Right now embedded in the 3 tiers, winery & suppliers deal with persons working for a winery or supplier who helps sell his clients product, this agent not only goes out in the market but gets the wholesaler to focus on his or her products. Some of these agents want to increase their income and find investors (In Maryland its at least $500,000) and open their own distributorship. Only a few of these survive 5 years and leave a lot of suppliers unpaid. So for a supplier its go with a big distributor & get paid or take your chance on a boutique wholesaler & get better sales but not income. The few small wholesalers who survive are bought by larger companies--or at least receive a capital infusion to keep them going. Believe me selling 49% of your business is not something most original owners look forward too. Often the wine person in ownership creates sales because of friendships formed with retailers or restaurants, when the company is "saved" that person usually drops out because they no longer have any control of their company, the original owners & new investors freeze them out. All the person who founded the firm is used for is sales and as a "figurehead". For any one under 60, this may be unsatisfactory and they are often taken back as a salesperson by some wholesaler.

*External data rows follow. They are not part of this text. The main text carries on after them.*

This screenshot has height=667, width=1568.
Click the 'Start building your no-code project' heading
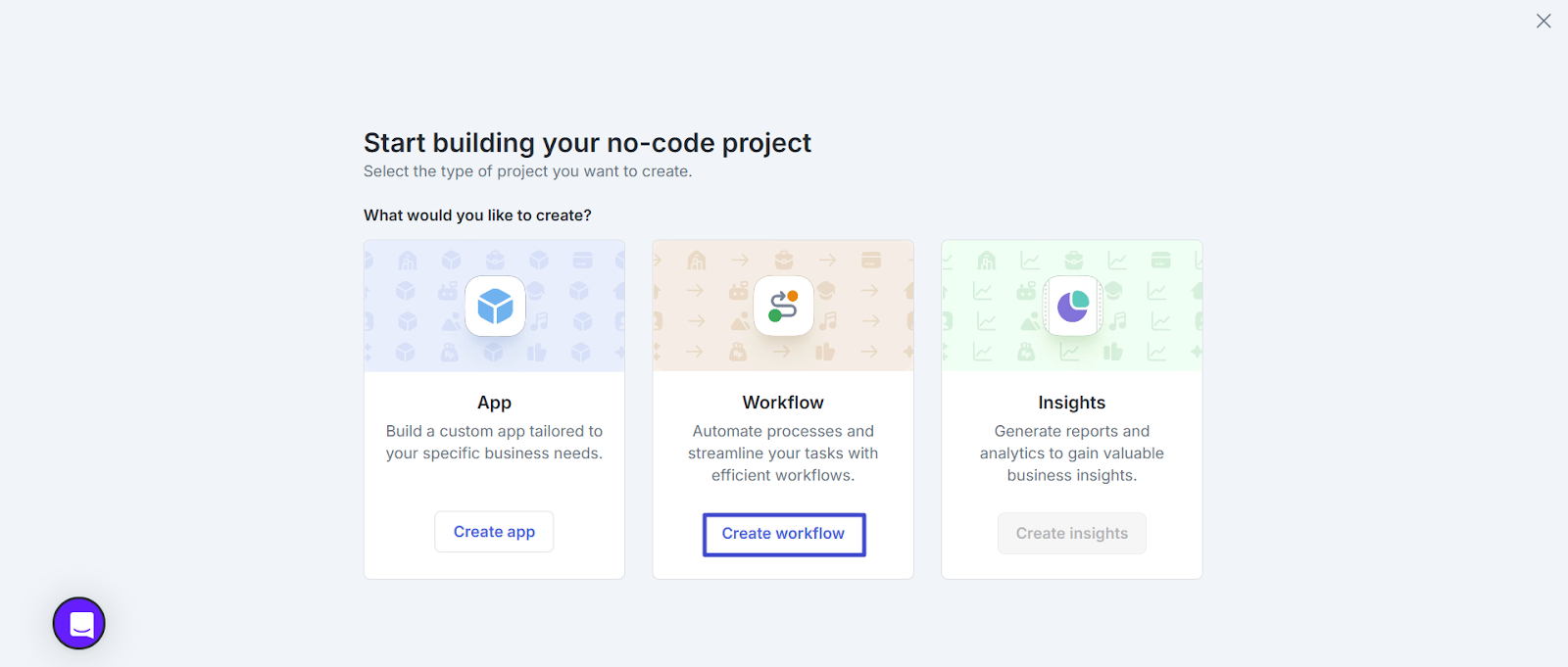point(587,143)
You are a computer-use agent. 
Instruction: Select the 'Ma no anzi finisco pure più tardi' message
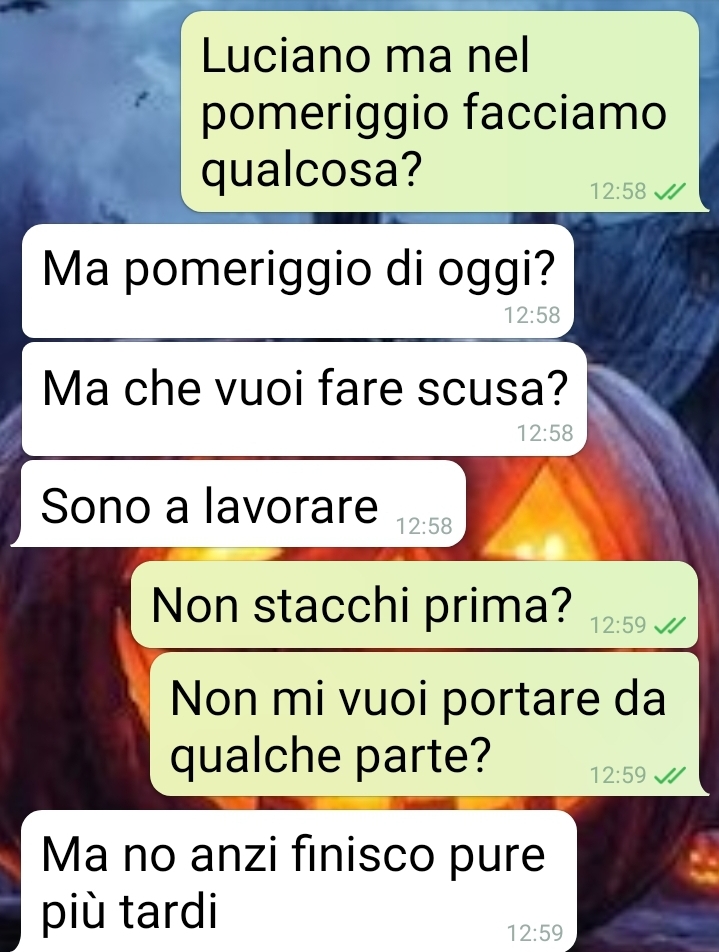click(x=298, y=881)
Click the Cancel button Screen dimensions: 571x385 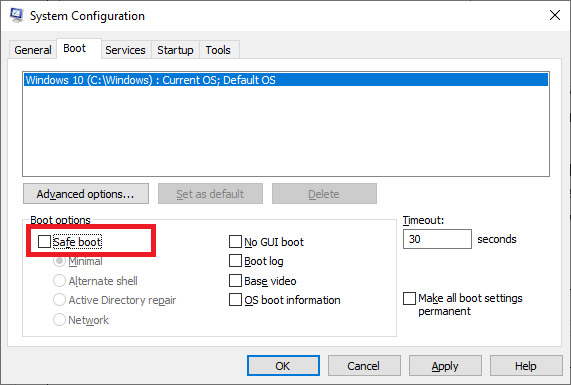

After 15 years selling wine I've observed the consolidation of wholesalers; I don't have statistics but I'm guessing at least 1/2 of all wine sales are made by multistate companies. In some states larger independents have merged to avoid take overs, which of course narrows the opportunities for small suppliers and wineries.

The main difference from today and the days after repeal is, the computer and pen are doing what guns and arson did "in the good old days."